Format the listing below as a JSON list of strings, one string per line, skipping any blank lines. Leave the pictures out.

[[ RECORDED DATA open ]]

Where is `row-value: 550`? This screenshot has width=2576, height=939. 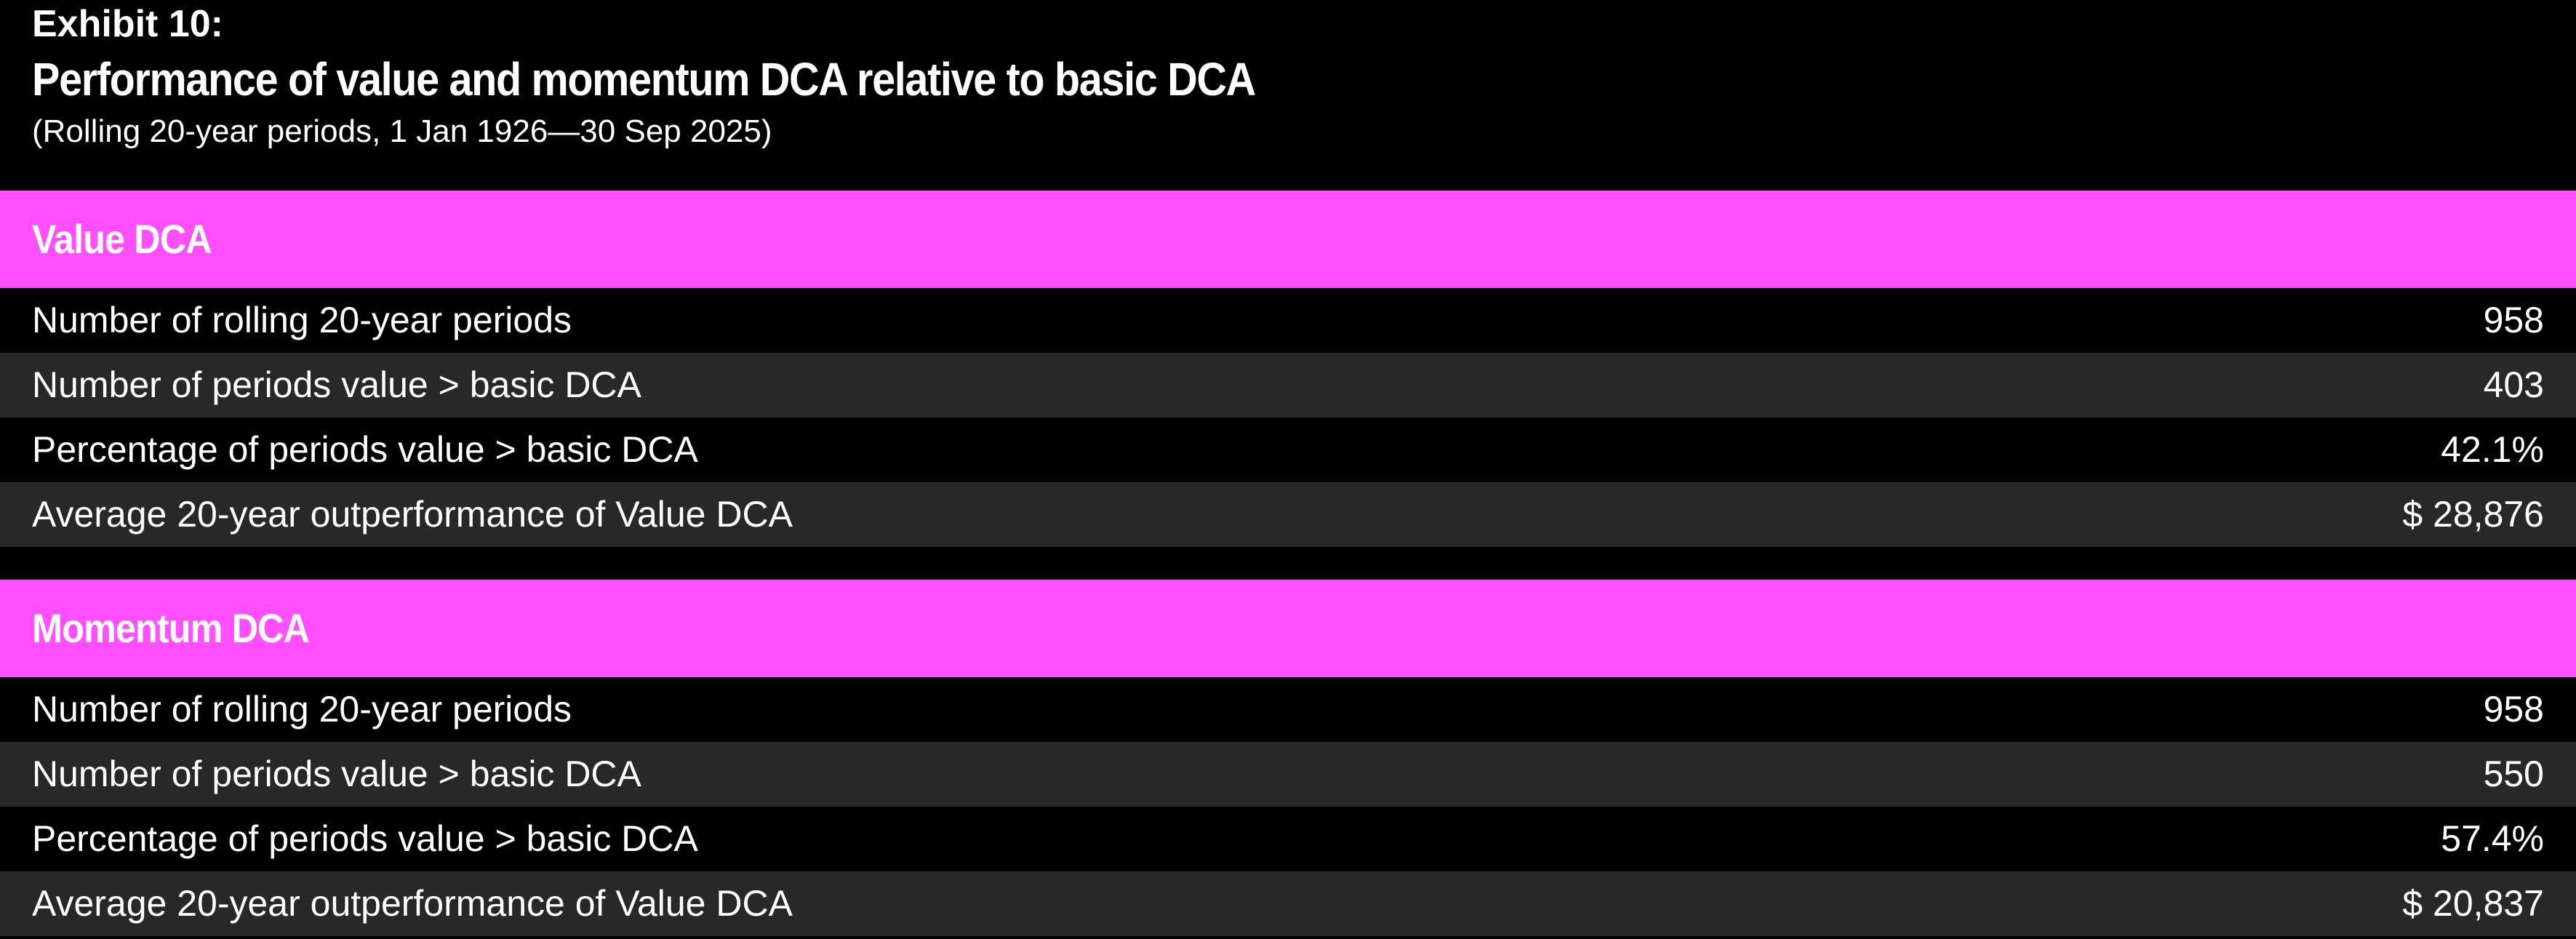
row-value: 550 is located at coordinates (2514, 774).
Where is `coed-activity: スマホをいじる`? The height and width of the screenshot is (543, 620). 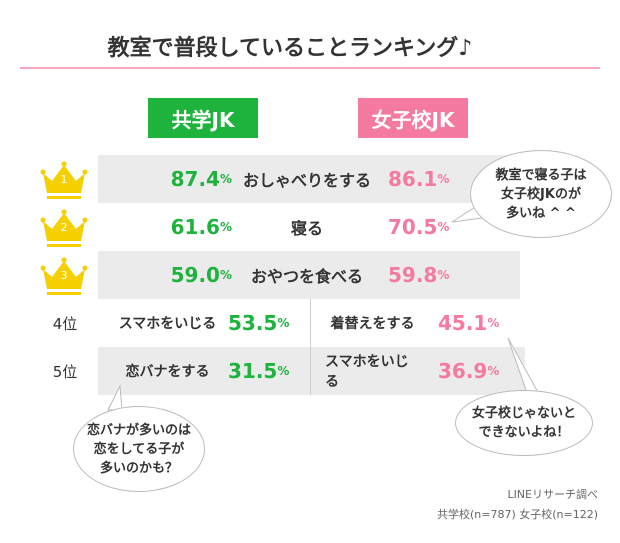
coed-activity: スマホをいじる is located at coordinates (168, 323).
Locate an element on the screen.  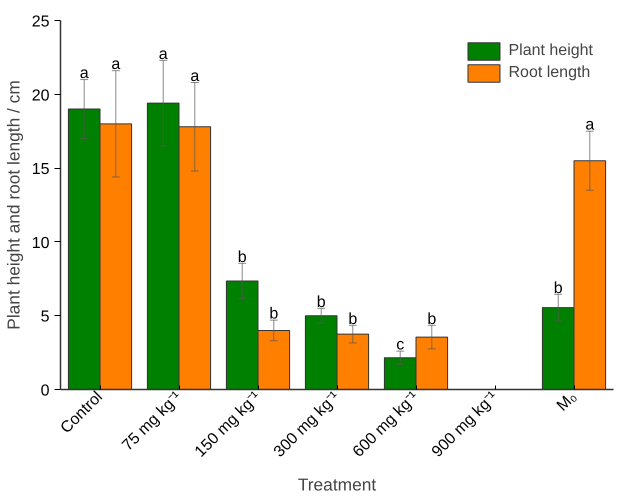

[[ RECORDED DATA closed ]]

▸ ANSWER TO THIS EXERCISE
[
  "Where is `row-value: 550`? This screenshot has width=2576, height=939. ",
  "row-value: 550 is located at coordinates (2514, 774).",
  "Where is `coed-activity: スマホをいじる`? The height and width of the screenshot is (543, 620). ",
  "coed-activity: スマホをいじる is located at coordinates (168, 323).",
  "Locate an element on the screen.  "
]